+++ EXERCISE MATERIALS +++
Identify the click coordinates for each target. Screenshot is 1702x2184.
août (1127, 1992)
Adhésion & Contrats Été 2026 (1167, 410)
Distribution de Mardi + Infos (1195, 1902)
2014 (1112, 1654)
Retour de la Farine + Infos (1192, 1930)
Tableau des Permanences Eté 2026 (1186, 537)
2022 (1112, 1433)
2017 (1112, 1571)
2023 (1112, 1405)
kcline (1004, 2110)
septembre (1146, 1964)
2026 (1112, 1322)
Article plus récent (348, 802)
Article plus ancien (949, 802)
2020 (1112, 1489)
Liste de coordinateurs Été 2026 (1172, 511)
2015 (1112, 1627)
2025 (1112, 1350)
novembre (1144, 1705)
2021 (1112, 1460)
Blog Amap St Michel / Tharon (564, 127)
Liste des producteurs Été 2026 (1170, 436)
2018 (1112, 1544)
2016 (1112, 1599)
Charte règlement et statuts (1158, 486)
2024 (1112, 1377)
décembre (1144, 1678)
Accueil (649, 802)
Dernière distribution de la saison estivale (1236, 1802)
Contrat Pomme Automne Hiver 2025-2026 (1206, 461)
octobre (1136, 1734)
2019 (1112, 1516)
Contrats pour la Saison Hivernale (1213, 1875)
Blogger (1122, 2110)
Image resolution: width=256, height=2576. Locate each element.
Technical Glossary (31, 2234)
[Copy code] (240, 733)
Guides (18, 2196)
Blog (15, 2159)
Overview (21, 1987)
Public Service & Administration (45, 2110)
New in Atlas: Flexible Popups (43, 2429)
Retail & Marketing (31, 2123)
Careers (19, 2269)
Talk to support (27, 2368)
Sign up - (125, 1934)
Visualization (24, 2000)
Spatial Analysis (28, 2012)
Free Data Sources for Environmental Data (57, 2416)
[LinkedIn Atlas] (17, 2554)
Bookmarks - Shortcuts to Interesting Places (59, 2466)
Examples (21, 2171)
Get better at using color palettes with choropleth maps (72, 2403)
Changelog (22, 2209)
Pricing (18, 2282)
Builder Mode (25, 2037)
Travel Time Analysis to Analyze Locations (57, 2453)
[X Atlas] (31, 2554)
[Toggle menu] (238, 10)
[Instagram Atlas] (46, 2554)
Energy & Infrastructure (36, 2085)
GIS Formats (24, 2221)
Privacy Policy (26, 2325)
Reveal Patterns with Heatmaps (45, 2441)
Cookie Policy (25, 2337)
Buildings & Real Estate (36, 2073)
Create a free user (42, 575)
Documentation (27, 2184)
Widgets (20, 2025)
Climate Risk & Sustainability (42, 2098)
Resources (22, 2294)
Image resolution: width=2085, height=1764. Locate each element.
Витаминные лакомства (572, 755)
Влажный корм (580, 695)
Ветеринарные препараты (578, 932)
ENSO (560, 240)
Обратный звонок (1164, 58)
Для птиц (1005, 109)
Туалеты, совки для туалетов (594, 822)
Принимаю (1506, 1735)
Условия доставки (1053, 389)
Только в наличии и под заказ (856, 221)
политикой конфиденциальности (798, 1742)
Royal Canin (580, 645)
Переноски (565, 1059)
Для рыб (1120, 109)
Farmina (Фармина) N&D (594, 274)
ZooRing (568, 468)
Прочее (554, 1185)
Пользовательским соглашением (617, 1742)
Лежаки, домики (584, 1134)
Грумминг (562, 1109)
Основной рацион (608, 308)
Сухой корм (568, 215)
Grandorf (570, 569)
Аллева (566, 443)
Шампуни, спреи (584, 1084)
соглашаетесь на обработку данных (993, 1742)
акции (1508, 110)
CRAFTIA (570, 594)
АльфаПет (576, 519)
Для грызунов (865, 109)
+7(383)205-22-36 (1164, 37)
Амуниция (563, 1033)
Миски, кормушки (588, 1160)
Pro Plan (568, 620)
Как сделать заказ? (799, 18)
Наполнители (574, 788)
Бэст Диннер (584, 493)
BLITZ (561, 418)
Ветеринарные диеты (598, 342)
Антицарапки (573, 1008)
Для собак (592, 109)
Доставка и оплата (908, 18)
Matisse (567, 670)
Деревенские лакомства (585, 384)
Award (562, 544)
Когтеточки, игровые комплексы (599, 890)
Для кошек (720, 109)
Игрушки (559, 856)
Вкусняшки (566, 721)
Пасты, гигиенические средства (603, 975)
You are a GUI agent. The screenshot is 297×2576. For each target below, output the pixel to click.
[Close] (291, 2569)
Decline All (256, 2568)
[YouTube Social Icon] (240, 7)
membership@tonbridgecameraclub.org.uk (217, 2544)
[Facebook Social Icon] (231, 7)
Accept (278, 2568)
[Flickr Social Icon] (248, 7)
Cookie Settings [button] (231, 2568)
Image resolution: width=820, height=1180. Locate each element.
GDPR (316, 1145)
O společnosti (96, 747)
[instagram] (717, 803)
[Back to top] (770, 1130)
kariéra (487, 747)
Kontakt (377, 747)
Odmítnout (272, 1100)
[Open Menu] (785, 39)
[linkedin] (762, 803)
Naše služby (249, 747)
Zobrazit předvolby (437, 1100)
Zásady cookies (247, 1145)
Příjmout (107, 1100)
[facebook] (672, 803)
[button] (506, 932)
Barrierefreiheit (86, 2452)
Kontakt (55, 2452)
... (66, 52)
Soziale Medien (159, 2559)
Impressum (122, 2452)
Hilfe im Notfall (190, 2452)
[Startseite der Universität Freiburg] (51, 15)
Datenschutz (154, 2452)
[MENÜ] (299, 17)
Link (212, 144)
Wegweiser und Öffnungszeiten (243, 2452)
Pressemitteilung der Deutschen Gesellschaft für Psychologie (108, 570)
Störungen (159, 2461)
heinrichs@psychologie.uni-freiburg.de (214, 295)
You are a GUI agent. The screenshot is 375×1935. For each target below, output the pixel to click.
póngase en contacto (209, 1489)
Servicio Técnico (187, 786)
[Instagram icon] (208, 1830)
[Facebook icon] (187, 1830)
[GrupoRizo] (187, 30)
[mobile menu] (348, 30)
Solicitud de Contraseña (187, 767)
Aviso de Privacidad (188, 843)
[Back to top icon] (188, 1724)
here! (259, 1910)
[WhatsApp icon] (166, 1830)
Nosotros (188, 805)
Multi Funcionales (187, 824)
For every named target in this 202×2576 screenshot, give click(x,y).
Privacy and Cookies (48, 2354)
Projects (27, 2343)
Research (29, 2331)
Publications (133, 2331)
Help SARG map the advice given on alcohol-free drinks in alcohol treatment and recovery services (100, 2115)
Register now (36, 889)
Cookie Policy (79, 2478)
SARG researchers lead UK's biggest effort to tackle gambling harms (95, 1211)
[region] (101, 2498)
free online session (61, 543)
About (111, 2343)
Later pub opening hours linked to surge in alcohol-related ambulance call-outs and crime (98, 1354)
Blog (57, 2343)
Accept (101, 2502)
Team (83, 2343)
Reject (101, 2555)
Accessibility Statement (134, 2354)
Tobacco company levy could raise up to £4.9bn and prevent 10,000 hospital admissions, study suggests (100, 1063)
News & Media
+++
An exact copy of every record above is what's needed here.

Identify the click coordinates for each target. Screenshot is 1702x2184.
août (1127, 1992)
Adhésion & Contrats Été 2026 (1167, 410)
Distribution de Mardi + Infos (1195, 1902)
2014 (1112, 1654)
Retour de la Farine + Infos (1192, 1930)
Tableau des Permanences Eté 2026 (1186, 537)
2022 (1112, 1433)
2017 (1112, 1571)
2023 (1112, 1405)
kcline (1004, 2110)
septembre (1146, 1964)
2026 (1112, 1322)
Article plus récent (348, 802)
Article plus ancien (949, 802)
2020 (1112, 1489)
Liste de coordinateurs Été 2026 (1172, 511)
2015 (1112, 1627)
2025 (1112, 1350)
novembre (1144, 1705)
2021 (1112, 1460)
Blog Amap St Michel / Tharon (564, 127)
Liste des producteurs Été 2026 (1170, 436)
2018 (1112, 1544)
2016 (1112, 1599)
Charte règlement et statuts (1158, 486)
2024 (1112, 1377)
décembre (1144, 1678)
Accueil (649, 802)
Dernière distribution de la saison estivale (1236, 1802)
Contrat Pomme Automne Hiver 2025-2026 (1206, 461)
octobre (1136, 1734)
2019 (1112, 1516)
Contrats pour la Saison Hivernale (1213, 1875)
Blogger (1122, 2110)
Image resolution: width=256, height=2576. Locate each element.
Technical Glossary (31, 2234)
[Copy code] (240, 733)
Guides (18, 2196)
Blog (15, 2159)
Overview (21, 1987)
Public Service & Administration (45, 2110)
New in Atlas: Flexible Popups (43, 2429)
Retail & Marketing (31, 2123)
Careers (19, 2269)
Talk to support (27, 2368)
Sign up - (125, 1934)
Visualization (24, 2000)
Spatial Analysis (28, 2012)
Free Data Sources for Environmental Data (57, 2416)
[LinkedIn Atlas] (17, 2554)
Bookmarks - Shortcuts to Interesting Places (59, 2466)
Examples (21, 2171)
Get better at using color palettes with choropleth maps (72, 2403)
Changelog (22, 2209)
Pricing (18, 2282)
Builder Mode (25, 2037)
Travel Time Analysis to Analyze Locations (57, 2453)
[X Atlas] (31, 2554)
[Toggle menu] (238, 10)
[Instagram Atlas] (46, 2554)
Energy & Infrastructure (36, 2085)
GIS Formats (24, 2221)
Privacy Policy (26, 2325)
Reveal Patterns with Heatmaps (45, 2441)
Cookie Policy (25, 2337)
Buildings & Real Estate (36, 2073)
Create a free user (42, 575)
Documentation (27, 2184)
Widgets (20, 2025)
Climate Risk & Sustainability (42, 2098)
Resources (22, 2294)
Image resolution: width=2085, height=1764. Locate each element.
Витаминные лакомства (572, 755)
Влажный корм (580, 695)
Ветеринарные препараты (578, 932)
ENSO (560, 240)
Обратный звонок (1164, 58)
Для птиц (1005, 109)
Туалеты, совки для туалетов (594, 822)
Принимаю (1506, 1735)
Условия доставки (1053, 389)
Только в наличии и под заказ (856, 221)
политикой конфиденциальности (798, 1742)
Royal Canin (580, 645)
Переноски (565, 1059)
Для рыб (1120, 109)
Farmina (Фармина) N&D (594, 274)
ZooRing (568, 468)
Прочее (554, 1185)
Пользовательским соглашением (617, 1742)
Лежаки, домики (584, 1134)
Грумминг (562, 1109)
Основной рацион (608, 308)
Сухой корм (568, 215)
Grandorf (570, 569)
Аллева (566, 443)
Шампуни, спреи (584, 1084)
соглашаетесь на обработку данных (993, 1742)
акции (1508, 110)
CRAFTIA (570, 594)
АльфаПет (576, 519)
Для грызунов (865, 109)
+7(383)205-22-36 (1164, 37)
Амуниция (563, 1033)
Миски, кормушки (588, 1160)
Pro Plan (568, 620)
Как сделать заказ? (799, 18)
Наполнители (574, 788)
Бэст Диннер (584, 493)
BLITZ (561, 418)
Ветеринарные диеты (598, 342)
Антицарапки (573, 1008)
Для собак (592, 109)
Доставка и оплата (908, 18)
Matisse (567, 670)
Деревенские лакомства (585, 384)
Award (562, 544)
Когтеточки, игровые комплексы (599, 890)
Для кошек (720, 109)
Игрушки (559, 856)
Вкусняшки (566, 721)
Пасты, гигиенические средства (603, 975)
You are a GUI agent. The screenshot is 297×2576. For each target below, output the pixel to click.
[Close] (291, 2569)
Decline All (256, 2568)
[YouTube Social Icon] (240, 7)
membership@tonbridgecameraclub.org.uk (217, 2544)
[Facebook Social Icon] (231, 7)
Accept (278, 2568)
[Flickr Social Icon] (248, 7)
Cookie Settings [button] (231, 2568)
Image resolution: width=820, height=1180. Locate each element.
GDPR (316, 1145)
O společnosti (96, 747)
[instagram] (717, 803)
[Back to top] (770, 1130)
kariéra (487, 747)
Kontakt (377, 747)
Odmítnout (272, 1100)
[Open Menu] (785, 39)
[linkedin] (762, 803)
Naše služby (249, 747)
Zobrazit předvolby (437, 1100)
Zásady cookies (247, 1145)
Příjmout (107, 1100)
[facebook] (672, 803)
[button] (506, 932)
Barrierefreiheit (86, 2452)
Kontakt (55, 2452)
... (66, 52)
Soziale Medien (159, 2559)
Impressum (122, 2452)
Hilfe im Notfall (190, 2452)
[Startseite der Universität Freiburg] (51, 15)
Datenschutz (154, 2452)
[MENÜ] (299, 17)
Link (212, 144)
Wegweiser und Öffnungszeiten (243, 2452)
Pressemitteilung der Deutschen Gesellschaft für Psychologie (108, 570)
Störungen (159, 2461)
heinrichs@psychologie.uni-freiburg.de (214, 295)
You are a GUI agent. The screenshot is 375×1935. For each target below, output the pixel to click.
póngase en contacto (209, 1489)
Servicio Técnico (187, 786)
[Instagram icon] (208, 1830)
[Facebook icon] (187, 1830)
[GrupoRizo] (187, 30)
[mobile menu] (348, 30)
Solicitud de Contraseña (187, 767)
Aviso de Privacidad (188, 843)
[Back to top icon] (188, 1724)
here! (259, 1910)
[WhatsApp icon] (166, 1830)
Nosotros (188, 805)
Multi Funcionales (187, 824)
For every named target in this 202×2576 screenshot, give click(x,y).
Privacy and Cookies (48, 2354)
Projects (27, 2343)
Research (29, 2331)
Publications (133, 2331)
Help SARG map the advice given on alcohol-free drinks in alcohol treatment and recovery services (100, 2115)
Register now (36, 889)
Cookie Policy (79, 2478)
SARG researchers lead UK's biggest effort to tackle gambling harms (95, 1211)
[region] (101, 2498)
free online session (61, 543)
About (111, 2343)
Later pub opening hours linked to surge in alcohol-related ambulance call-outs and crime (98, 1354)
Blog (57, 2343)
Accept (101, 2502)
Team (83, 2343)
Reject (101, 2555)
Accessibility Statement (134, 2354)
Tobacco company levy could raise up to £4.9bn and prevent 10,000 hospital admissions, study suggests (100, 1063)
News & Media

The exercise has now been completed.